もうツッコミどころが満載ですが、古代のインドの数学者たちが計算したものでは、1劫はおよそ43億年だそうです。
こんな常軌を逸した時間の概念は、経典などでは「果てしない長さ」を表す単位として用いられるようになりました。
上に出てくる百千万劫というのは、仏教に出会えた奇跡、その嬉しさを、果てしない時間を使って表現していたわけです。
そして、日本でもこの劫は「非常に長い時間」を意味する言葉として定着しており、面倒で仕方がないことを「億劫」と言います。
つまり、これは43億年の一億倍の時間やる気になれないということなんですね。
「リモコン取りの行くのが億劫」って、どれだけ面倒なんでしょう(笑)
時間編②:刹那
先ほどの劫が長い時間を表したのに対し、経典には非常に短い時間の単位も登場します。
いはんや刹那刹那に生滅してさらにとどまらず
これは経典とは少し異なりますが、曹洞宗の道元禅師が著した『正法眼蔵』「出家功徳」の巻の一節。

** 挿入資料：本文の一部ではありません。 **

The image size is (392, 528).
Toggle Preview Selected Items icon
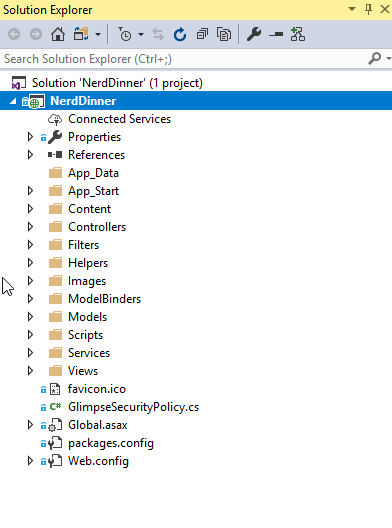(x=276, y=34)
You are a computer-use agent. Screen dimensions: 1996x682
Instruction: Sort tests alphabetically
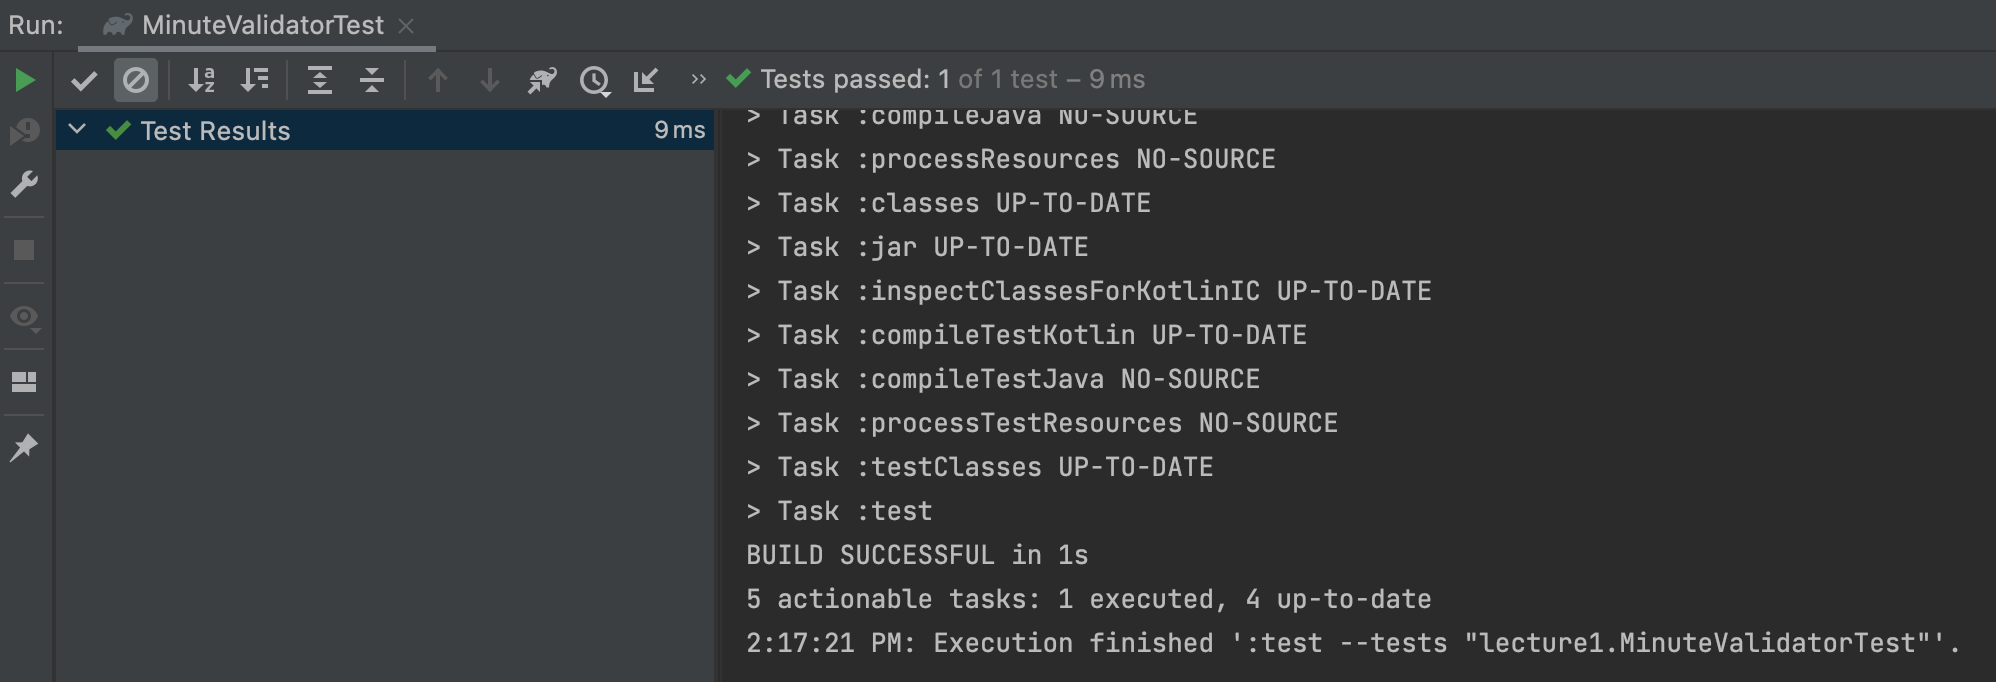[202, 80]
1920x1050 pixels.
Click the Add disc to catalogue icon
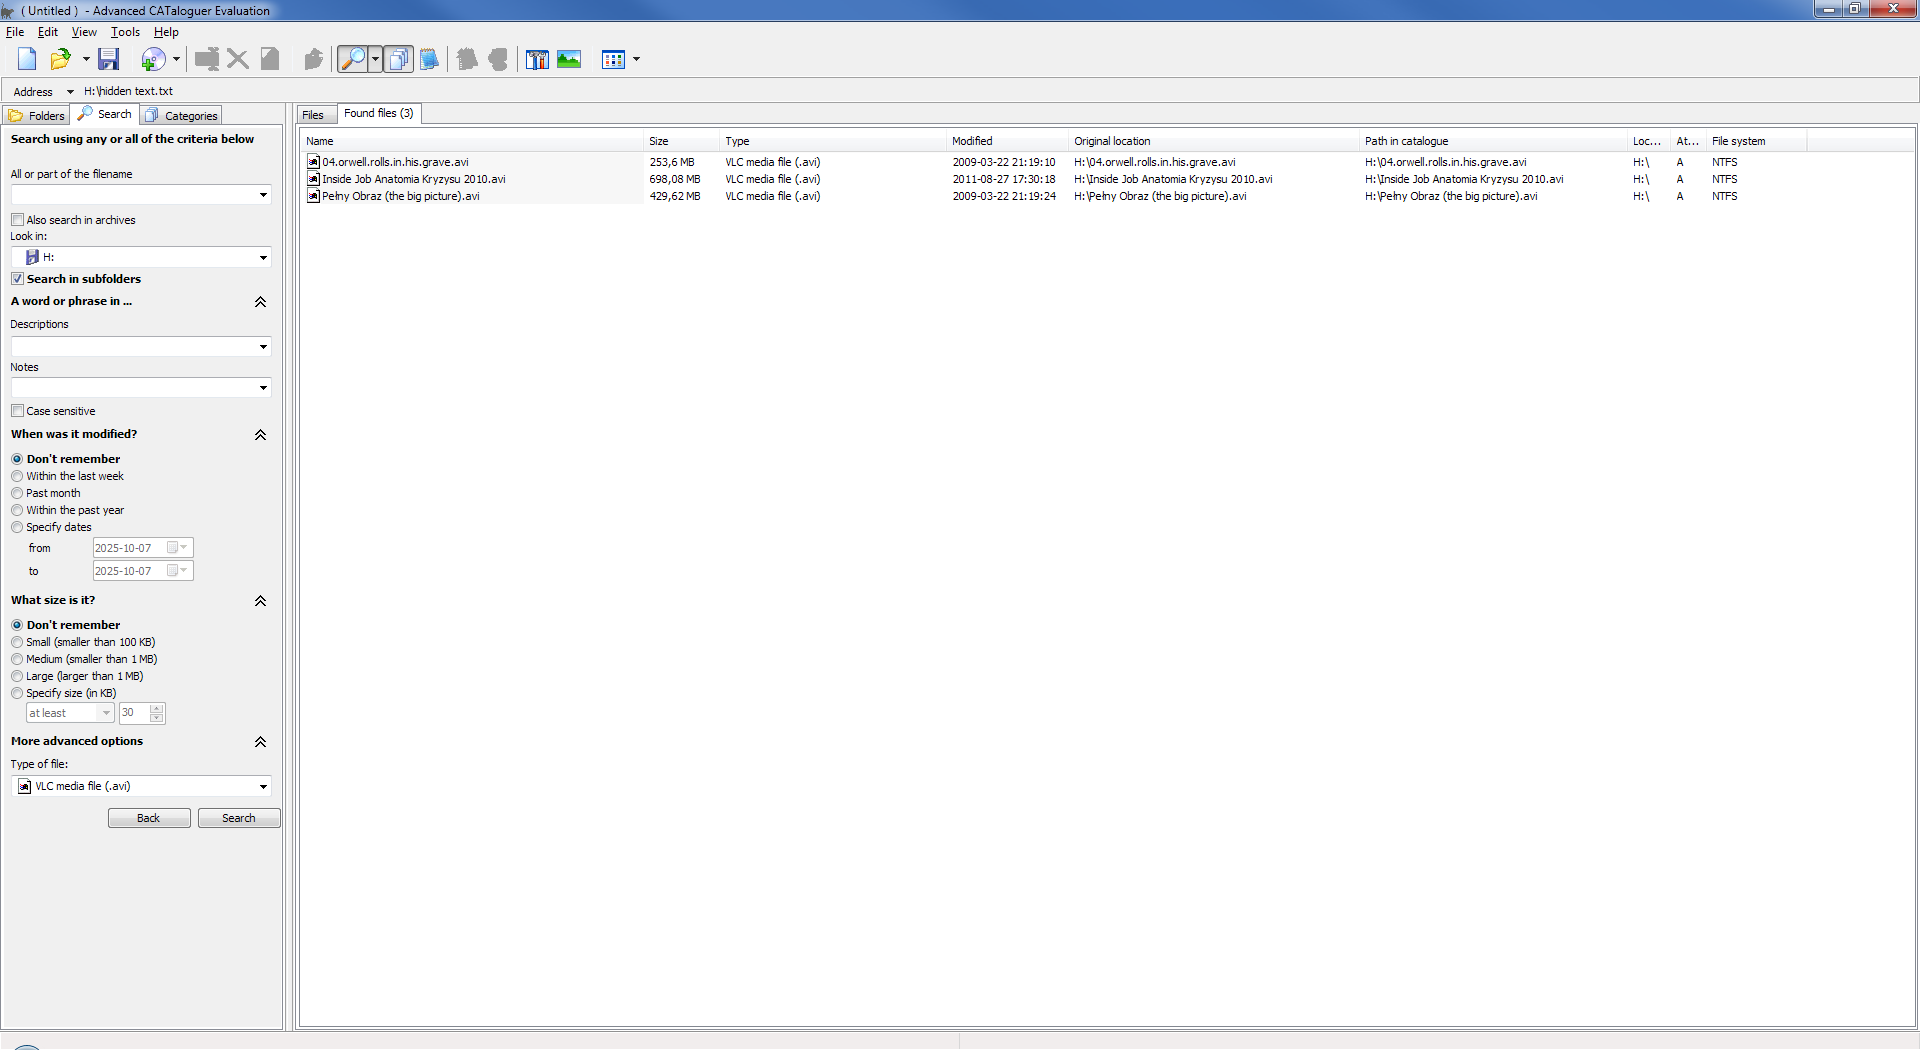pos(153,60)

刹那というのは、「一瞬」という意味で日本語としても定着していますが、実はインドではその長さをきちんと整理しています。
指をパチンと鳴らすこの時間の長さを「1弾指」といい、このパチンと鳴る間に65刹那あるそうです。
つまり、指がパチンとなる65分の1の時間が刹那ということになります。
ちなみに、一瞬の「瞬」もインドでできた時間の長さの単位だそうで、20瞬で1弾指だとか…。
もうなんのこっちゃ(笑)
仏教と時間の関係
いかがでしたか?
はるか昔から、数や時間をこんなに細かく考えてきたインドの哲学には、本当に驚きの連続ですよね。
これ以外にも世界の捉え方などもすげえ…ってなることがたくさんあります。
実はこれには仏教の考え方が大きく関係しています。
仏教では、0から1を創り出した創造神をおかず、全てのものものは縁によって起こるとしてきました。
宇宙の誕生から私たち一人一人に至るまで、あらゆる存在は原因(因)と条件(縁)の組み合わせに生まれると考えた仏教。
ということは、原因と条件が組み合わさるその前の、何もない状態があるはず、という考えから生まれたのが「0」という数です。
インドの言葉ではこれをシューニャといい、漢字では空と訳される概念がこうして考え出されたのです。
そして、0から1が生まれるならば、そこから先には限りがなく、時間の長短も同様に果てしなく存在すると、古人は考えたのでしょう。
経典を読んでいるとピンと来ない時もありますが、古代のインドの人々は今でいう「ヤバさ」「半端なさ」を数で表現しようとしたのかもしれませんね!!